The RIQI aims to support a “health home” program for the state’s Medicaid population by “creating the links between the physical provider and mental health provider as part of a continuous-care process,” he says. The IT linkage will help by creating the infrastructure to further those aims.  Behavioral health organizations also will become additional venues for signing up patients, he predicts, while therapists will be able to see the available physical health information for individuals they are treating.

Direct protocol enables point-to-point EHR data swaps

A big emphasis in both the ONC and SAMHSA initiatives is the application of a secure and uncomplicated standard for CCD-powered, point-to-point exchanges between providers, a protocol that’s aptly called “Direct.” The protocol has spread quickly in the physical health sector, giving doctors a means of swapping EHR data without having to bear the technical and patient-confidentiality burdens of transmittal through a larger HIE.

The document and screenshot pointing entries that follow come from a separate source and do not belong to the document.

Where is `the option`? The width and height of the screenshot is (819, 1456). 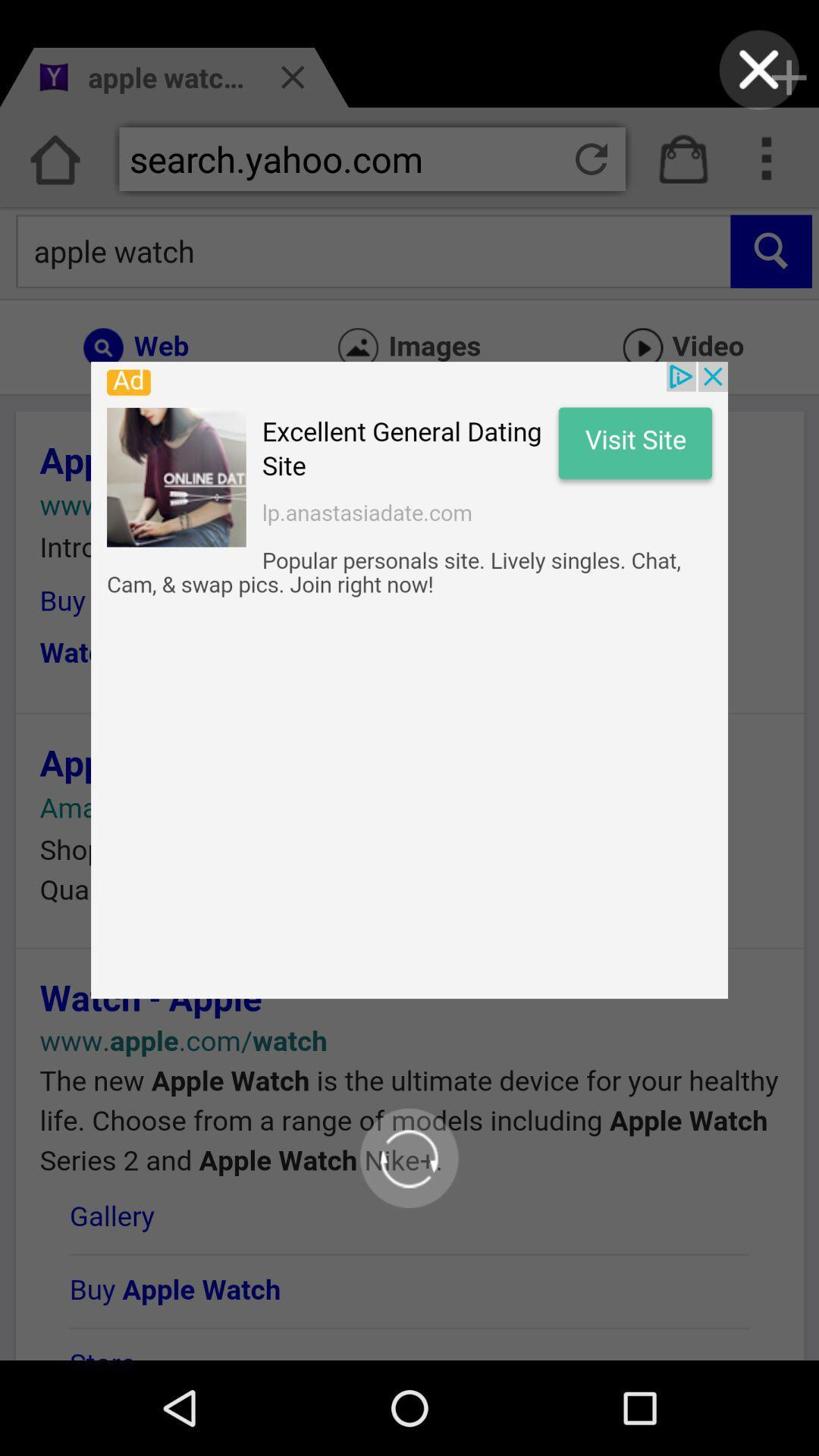
the option is located at coordinates (759, 69).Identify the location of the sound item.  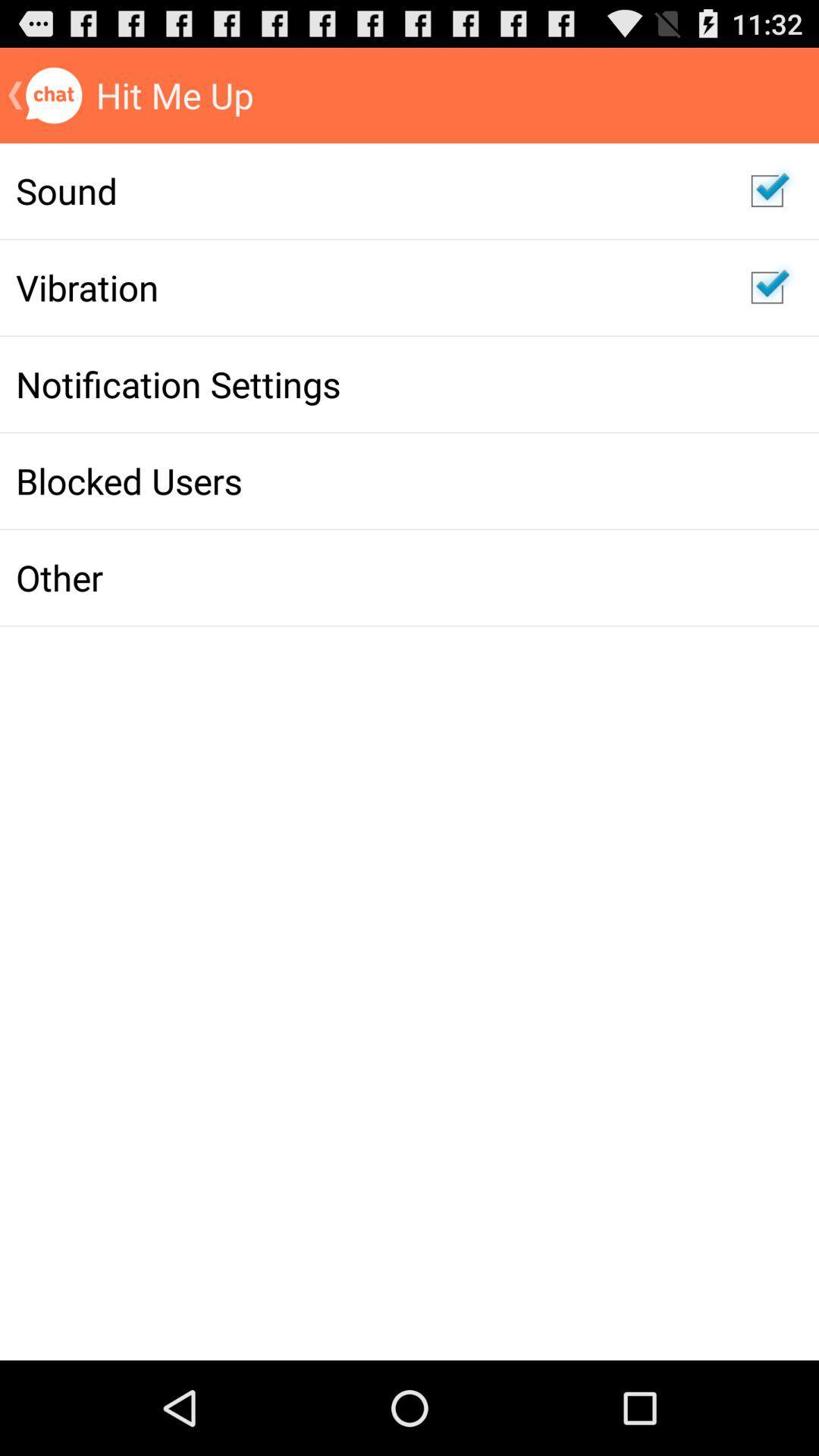
(367, 190).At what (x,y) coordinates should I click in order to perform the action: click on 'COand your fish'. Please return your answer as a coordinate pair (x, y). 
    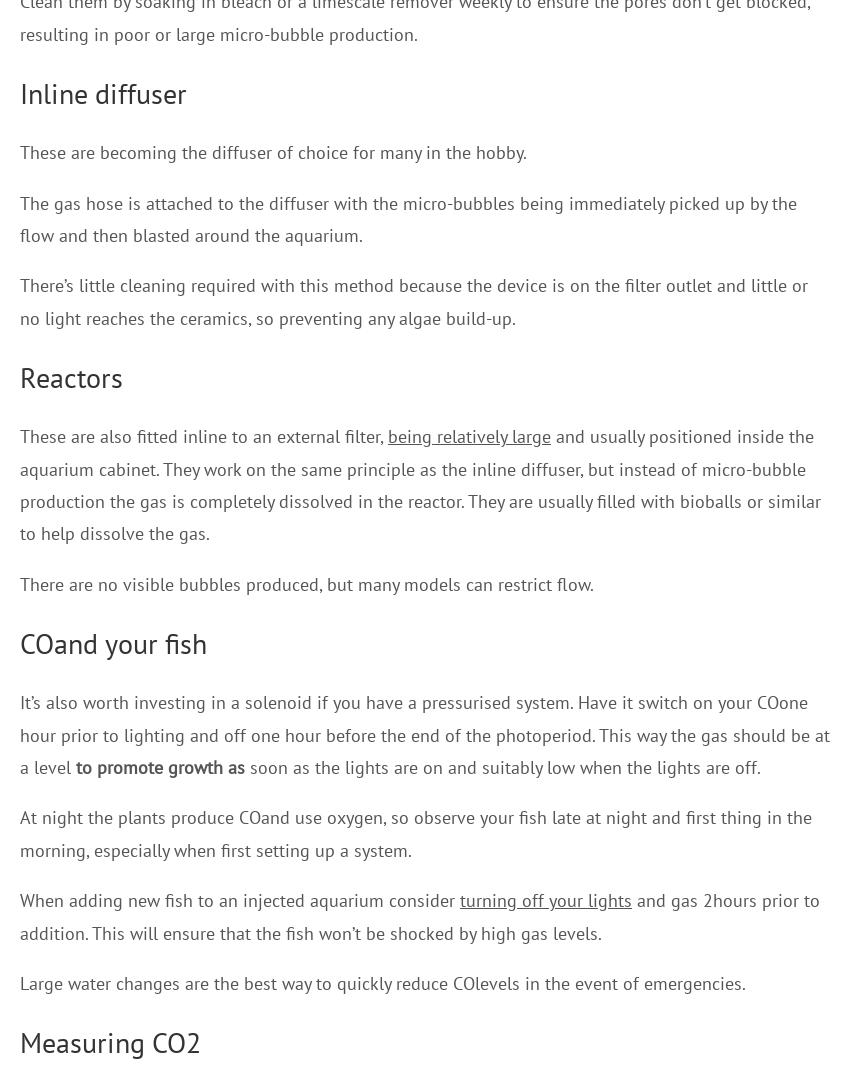
    Looking at the image, I should click on (112, 643).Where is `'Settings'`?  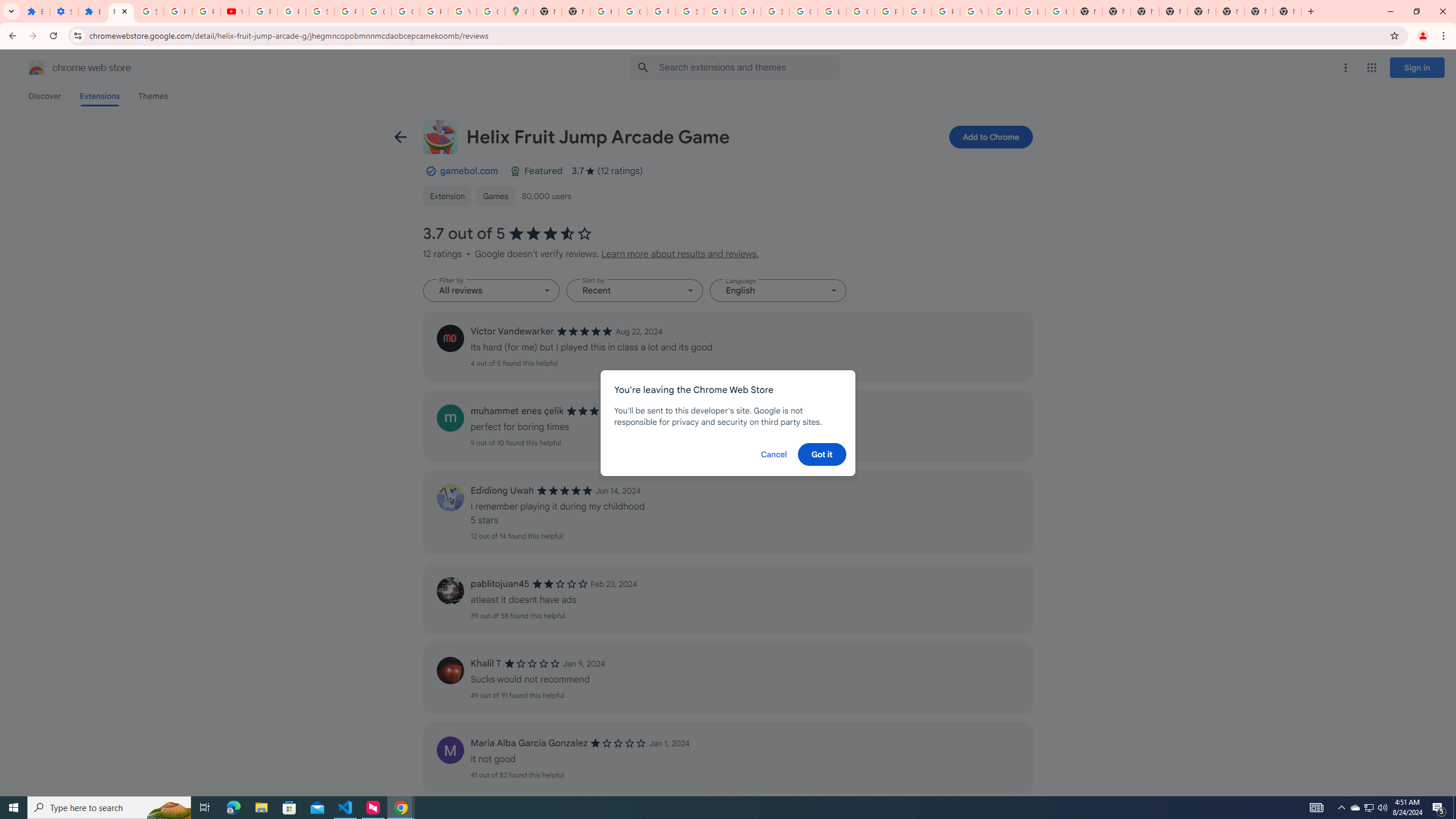 'Settings' is located at coordinates (63, 11).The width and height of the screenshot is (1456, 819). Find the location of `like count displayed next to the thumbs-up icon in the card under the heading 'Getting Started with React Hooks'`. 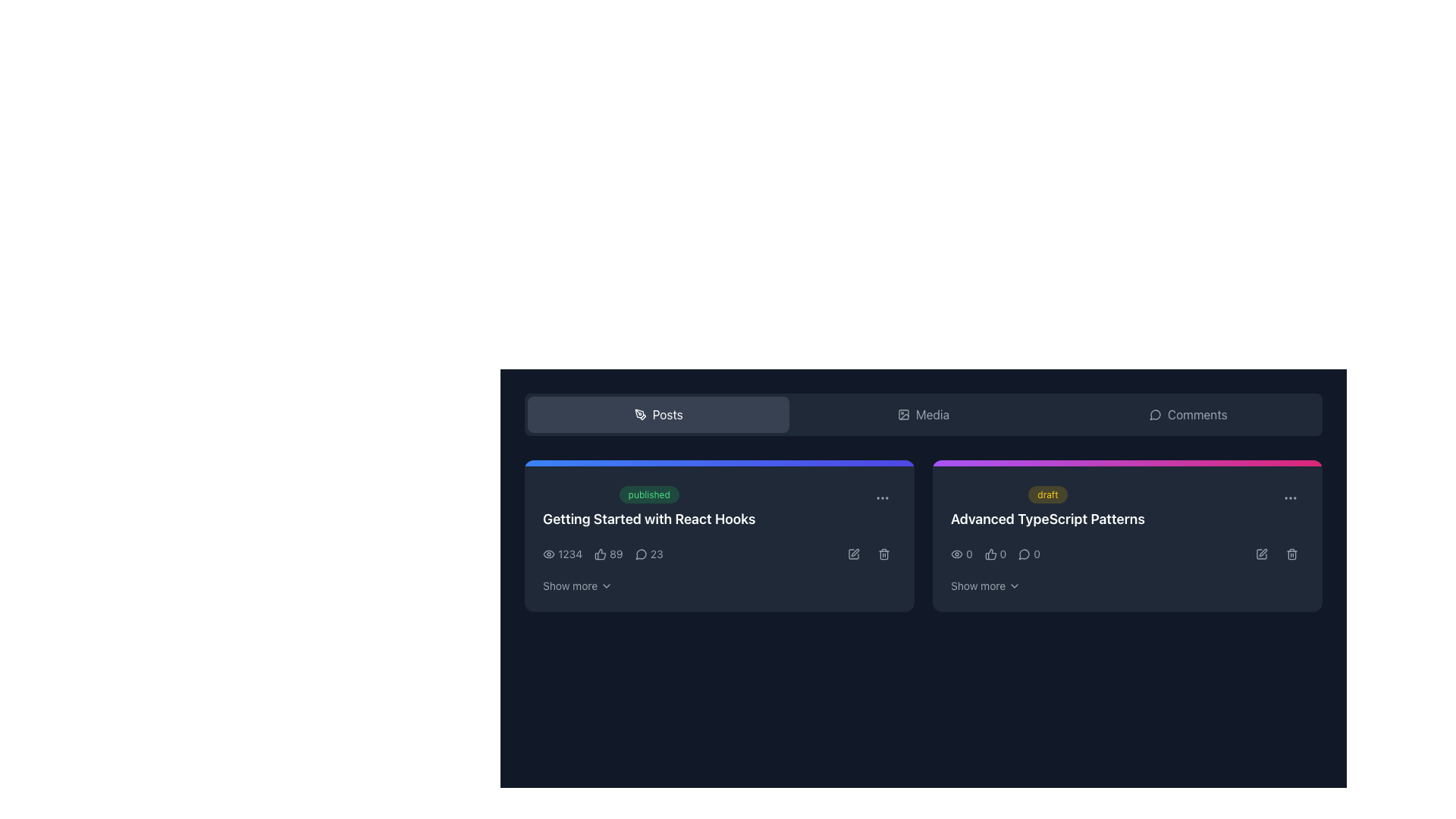

like count displayed next to the thumbs-up icon in the card under the heading 'Getting Started with React Hooks' is located at coordinates (616, 554).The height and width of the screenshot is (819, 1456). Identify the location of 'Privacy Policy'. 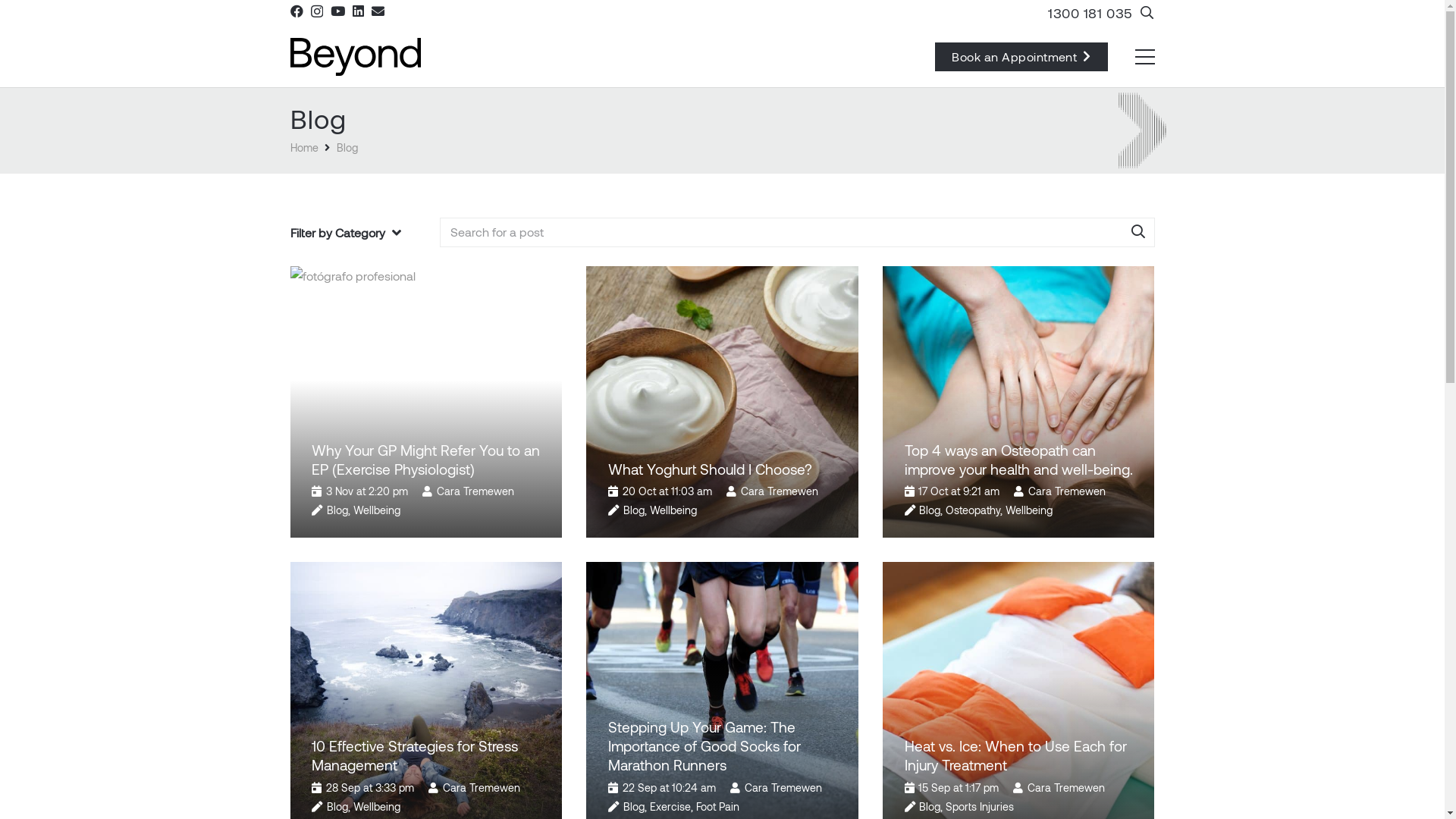
(721, 800).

“There’s no reason why the big, complicated HIE—which is all data available at all times to anyone who might need it—needs to get in the middle of two healthcare providers who have a clinical reason to share information,” says Christensen. According to the ONC’s Stevens, Direct is “the only technology that currently exists to move data between unaffiliated organizations in a secure way.” 

For instance, a clinical psychologist reviewing HIE-accessed medication or lab data on a patient may have some questions for an internist also treating that same patient, and Direct would allow legally sound queries and exchanges from one EHR to another.

That would have been a boon to the Northern Berkshire pilot years ago, where the aim was “to at least give a high-level view of the record and the situational things that were going on” with a patient, says Delano, who now is a project director with the statewide HIE developer, the Massachusetts eHealth Collaborative. The Berkshire network gave enough of a peek into patient records for a provider to pick up a phone and inquire further about treatment supplied by a colleague; today that can be done electronically.

Expanding direct-enabled EHR system availability

In Rhode Island, where electronic records are widespread and medical providers are using dozens of different IT products, the challenge has been to get the Direct protocol added to existing EHRs and incorporated into new implementations, says Christensen. That same process will be expanded to the behavioral health side during the SAMHSA-funded one-year project. While eight vendors have made their EHR systems Direct-enabled for physical health providers, two vendors of behavioral health EHRs—Netsmart and ClaimTrak—will be doing the same for their customers.

The RIQI previously had selected those two vendors in an “environmental scan” of the industry as the furthest along in being able to produce a CCD and were, in Christensen’s words, “the best candidates for trying to create this interoperability.” All that held up the expansion was funding, which thanks to SAMHSA, is now in hand.

HealthInfoNet in Maine will supply Direct-enabled messaging services to 200 behavioral health providers around the state, staged in tiers, says Alfreds. In a survey, a handful of organizations had the EHRs needed to accomplish information exchange but many others did not have this capability. The five organizations with substantial EHR capabilities will get bi-directional connections to HealthInfoNet, while 20 organizations without such capability will get “view” access through a secure web portal to medical information on their patients.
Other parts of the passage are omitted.